Hurricane Paul was a particularly deadly and destructive 1982 Pacific hurricane, killing a total of 1,625 people and causing $520 million in damage.
The sixteenth named storm and tenth hurricane of the 1982 Pacific hurricane season, Paul developed as a tropical depression off the coast of Central America on September 18. The depression briefly moved inland two days later, just before heading west offshore.
The storm changed little in strength for several days until September 25, when it slowly intensified into a tropical storm. Two days later, Paul attained hurricane status and further strengthened to Category 2 intensity after turning to the north.
The hurricane then accelerated to the northeast, reaching maximum winds of 110 to 175 km/h. Paúl made landfall in Baja California Sur on September 29 and subsequently moved ashore in Sinaloa the following day.
On September 30, 1982 Guasave woke up underwater, Paúl, although it did not directly impact the municipality, it did destroy all its infrastructure, fallen trees and poles everywhere, without drinking water and without communication by roads and paths.
Hurricane Lane was the thirteenth named storm, ninth hurricane, and sixth major hurricane of the 2006 Pacific hurricane season.

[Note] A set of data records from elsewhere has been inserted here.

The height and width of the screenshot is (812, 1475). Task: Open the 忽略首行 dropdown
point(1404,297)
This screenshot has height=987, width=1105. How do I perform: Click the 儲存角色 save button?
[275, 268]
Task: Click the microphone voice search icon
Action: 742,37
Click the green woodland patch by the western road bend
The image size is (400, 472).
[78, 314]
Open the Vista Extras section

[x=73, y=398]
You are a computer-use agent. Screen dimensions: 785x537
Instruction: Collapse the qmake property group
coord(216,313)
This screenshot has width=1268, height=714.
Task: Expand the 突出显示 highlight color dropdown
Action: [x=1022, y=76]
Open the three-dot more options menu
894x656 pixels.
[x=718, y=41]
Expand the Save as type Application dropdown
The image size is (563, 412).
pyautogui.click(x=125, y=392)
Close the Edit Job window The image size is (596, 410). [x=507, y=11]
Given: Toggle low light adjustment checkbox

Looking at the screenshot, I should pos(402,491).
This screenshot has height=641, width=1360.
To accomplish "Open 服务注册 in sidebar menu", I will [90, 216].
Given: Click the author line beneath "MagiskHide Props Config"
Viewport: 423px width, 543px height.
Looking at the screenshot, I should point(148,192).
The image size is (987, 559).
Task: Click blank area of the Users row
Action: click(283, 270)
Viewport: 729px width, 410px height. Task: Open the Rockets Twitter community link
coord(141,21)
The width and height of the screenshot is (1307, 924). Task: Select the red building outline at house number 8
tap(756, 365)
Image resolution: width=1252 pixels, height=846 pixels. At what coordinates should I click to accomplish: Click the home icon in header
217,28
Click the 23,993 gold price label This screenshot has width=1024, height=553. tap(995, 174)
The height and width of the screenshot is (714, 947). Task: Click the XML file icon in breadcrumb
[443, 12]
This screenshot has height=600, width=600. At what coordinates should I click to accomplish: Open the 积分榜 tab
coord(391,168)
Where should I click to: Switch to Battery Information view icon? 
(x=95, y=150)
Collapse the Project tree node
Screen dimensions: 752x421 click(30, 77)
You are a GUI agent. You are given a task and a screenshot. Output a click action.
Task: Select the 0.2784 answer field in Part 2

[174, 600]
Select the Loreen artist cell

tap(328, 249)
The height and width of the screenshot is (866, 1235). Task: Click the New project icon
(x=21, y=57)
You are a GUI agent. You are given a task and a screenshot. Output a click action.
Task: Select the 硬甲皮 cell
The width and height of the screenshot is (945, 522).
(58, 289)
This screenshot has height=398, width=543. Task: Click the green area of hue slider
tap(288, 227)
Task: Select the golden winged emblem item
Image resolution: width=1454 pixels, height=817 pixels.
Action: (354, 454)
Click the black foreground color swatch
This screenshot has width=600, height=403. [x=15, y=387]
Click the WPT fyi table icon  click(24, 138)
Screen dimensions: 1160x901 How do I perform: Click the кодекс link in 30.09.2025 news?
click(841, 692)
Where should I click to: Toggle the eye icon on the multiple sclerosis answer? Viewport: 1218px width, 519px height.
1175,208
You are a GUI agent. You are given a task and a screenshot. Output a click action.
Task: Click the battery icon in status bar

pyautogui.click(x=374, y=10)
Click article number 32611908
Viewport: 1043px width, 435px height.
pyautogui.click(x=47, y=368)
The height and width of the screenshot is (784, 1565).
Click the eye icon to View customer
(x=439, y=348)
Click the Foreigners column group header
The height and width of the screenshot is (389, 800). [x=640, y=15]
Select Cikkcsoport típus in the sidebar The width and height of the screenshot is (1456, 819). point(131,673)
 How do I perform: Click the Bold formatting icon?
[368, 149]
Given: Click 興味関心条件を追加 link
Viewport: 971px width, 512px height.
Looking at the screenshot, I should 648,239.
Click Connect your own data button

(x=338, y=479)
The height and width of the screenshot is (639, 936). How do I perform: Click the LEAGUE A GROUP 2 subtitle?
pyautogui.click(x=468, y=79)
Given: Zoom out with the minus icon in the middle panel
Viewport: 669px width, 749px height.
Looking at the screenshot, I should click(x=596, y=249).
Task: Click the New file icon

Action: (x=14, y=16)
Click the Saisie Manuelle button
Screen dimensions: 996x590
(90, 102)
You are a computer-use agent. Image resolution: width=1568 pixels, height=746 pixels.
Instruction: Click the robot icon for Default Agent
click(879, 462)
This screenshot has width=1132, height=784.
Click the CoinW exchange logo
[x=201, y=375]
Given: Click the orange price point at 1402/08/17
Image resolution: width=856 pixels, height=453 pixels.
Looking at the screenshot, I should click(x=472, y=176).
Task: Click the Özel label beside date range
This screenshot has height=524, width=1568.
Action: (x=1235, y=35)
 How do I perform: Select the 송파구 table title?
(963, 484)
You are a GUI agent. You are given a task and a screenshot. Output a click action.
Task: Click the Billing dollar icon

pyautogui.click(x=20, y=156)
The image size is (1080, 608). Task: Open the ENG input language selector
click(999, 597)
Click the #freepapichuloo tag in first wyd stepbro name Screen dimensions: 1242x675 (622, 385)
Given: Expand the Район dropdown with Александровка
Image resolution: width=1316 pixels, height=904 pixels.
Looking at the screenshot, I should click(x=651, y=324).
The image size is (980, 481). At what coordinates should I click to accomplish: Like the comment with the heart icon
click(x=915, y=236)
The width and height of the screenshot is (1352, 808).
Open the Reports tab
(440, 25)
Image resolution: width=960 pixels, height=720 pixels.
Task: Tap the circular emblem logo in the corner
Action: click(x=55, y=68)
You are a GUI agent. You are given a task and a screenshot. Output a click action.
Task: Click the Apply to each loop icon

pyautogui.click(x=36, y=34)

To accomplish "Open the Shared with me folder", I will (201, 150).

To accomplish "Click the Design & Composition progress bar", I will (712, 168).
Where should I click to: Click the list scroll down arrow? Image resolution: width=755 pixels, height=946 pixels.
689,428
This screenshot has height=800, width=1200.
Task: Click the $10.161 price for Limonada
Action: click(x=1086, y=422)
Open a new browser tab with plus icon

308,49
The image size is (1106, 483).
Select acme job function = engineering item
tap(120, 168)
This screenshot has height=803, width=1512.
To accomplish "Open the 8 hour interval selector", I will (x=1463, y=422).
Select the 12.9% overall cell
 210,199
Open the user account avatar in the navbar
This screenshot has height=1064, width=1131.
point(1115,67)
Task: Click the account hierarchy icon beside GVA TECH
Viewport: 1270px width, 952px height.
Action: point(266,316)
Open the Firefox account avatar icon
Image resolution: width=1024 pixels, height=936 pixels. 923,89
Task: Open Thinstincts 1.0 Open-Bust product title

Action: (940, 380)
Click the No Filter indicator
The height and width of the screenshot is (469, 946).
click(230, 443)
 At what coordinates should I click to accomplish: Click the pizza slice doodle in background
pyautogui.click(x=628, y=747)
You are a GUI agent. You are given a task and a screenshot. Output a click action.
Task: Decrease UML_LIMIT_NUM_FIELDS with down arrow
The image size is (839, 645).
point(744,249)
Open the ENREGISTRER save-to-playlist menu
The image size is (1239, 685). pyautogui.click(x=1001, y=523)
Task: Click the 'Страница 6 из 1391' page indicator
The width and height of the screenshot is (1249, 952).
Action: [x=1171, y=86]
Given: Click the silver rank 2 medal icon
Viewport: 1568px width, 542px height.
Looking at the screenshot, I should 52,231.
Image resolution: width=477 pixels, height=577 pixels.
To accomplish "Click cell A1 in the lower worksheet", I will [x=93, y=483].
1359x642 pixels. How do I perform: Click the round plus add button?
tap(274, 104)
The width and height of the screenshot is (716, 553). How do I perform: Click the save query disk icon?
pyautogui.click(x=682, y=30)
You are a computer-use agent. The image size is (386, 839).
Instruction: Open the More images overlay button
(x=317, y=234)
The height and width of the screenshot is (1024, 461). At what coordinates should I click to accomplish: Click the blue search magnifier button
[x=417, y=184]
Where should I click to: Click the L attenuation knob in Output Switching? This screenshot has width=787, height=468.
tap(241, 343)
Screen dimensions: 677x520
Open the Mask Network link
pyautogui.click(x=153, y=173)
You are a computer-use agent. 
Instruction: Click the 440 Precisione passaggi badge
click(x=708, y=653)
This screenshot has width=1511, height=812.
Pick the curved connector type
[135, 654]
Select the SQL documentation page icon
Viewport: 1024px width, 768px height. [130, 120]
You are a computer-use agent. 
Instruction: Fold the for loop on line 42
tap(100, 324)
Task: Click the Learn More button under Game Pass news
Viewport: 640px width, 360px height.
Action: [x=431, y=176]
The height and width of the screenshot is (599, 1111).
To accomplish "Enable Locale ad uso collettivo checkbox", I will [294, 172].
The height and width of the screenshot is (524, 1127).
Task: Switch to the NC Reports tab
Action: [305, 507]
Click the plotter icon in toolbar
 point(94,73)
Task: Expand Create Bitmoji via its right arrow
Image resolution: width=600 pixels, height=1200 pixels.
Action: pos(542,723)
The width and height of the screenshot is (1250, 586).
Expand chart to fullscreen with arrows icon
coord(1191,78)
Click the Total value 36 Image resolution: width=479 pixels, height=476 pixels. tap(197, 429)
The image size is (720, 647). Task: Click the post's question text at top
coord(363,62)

The strongest Pacific hurricane to make landfall in Mexico since 2002’s Hurricane Kenna, Lane developed on September 13 from a tropical wave southwest of Mexico. It moved northwestward, parallel to the coast of Mexico, and steadily strengthened in an area ripe for further strengthening.
After turning to the northeast, Lane reached maximum winds of 205 km/h, and made landfall in the state of Sinaloa at maximum force. It quickly weakened and dissipated on September 17, later bringing precipitation to the southern part of the state of Texas.
Throughout his career, Lane resulted in four deaths and property damage. The heaviest damage was in Sinaloa, where the hurricane made landfall, including reports of severe damage to crops.
In that state, it is estimated that four thousand homes were affected by the cyclone, with about 248 thousand people affected.
Hurricane Willa was the strongest tropical cyclone to make landfall in the Mexican state of Sinaloa since Hurricane Lane in 2006.
The 22nd named storm, 13th, 10th major (Saffir-Simpson Hurricane Scale Category 3 to major), and third consecutive Category 5 hurricane (Lane and Walaka) of the hyperactive hurricane season in the 2018 Pacific.
The origins of Hurricane Willa was a tropical zone, the wave that the National Hurricane Center (NHC) began monitoring tropical cyclogenesis in the southwestern Caribbean Sea on October 14. The system later crossed Central America into the Eastern Pacific, without significant organization.
On October 21, Willa strengthened into a Category 4 major hurricane, before strengthening further to Category 5 intensity the following day.
Subsequently, a combination of an eyewall replacement cycle and increased wind shear weakened the hurricane, and early on October 24, Willa made landfall as a Category 3 hurricane, in northwestern Sinaloa. from Mexico.
After making landfall, Willa rapidly weakened and dissipated later the same day over northeastern Mexico.
Hurricane Pamela was one of a number of Category 1 Pacific hurricanes to cause seven deaths and $10 million worth of damage in the northwestern and western states of Mexico in October 2021. The sixteenth named storm and the seventh hurricane to the 2021 Pacific hurricane season, the storm originated in a tropical area over the Atlantic basin, over the Caribbean Sea.
Pamela caused widespread flooding and blackouts in Sinaloa, Nayarit, Durango and Coahuila.
Many agricultural crops, trees, houses and cabins in the affected areas were damaged or destroyed in the aftermath of the storm. Many rivers also overflowed their banks, affecting and submerging many cars and establishments. Many people lost their homes due to the Pamela floods.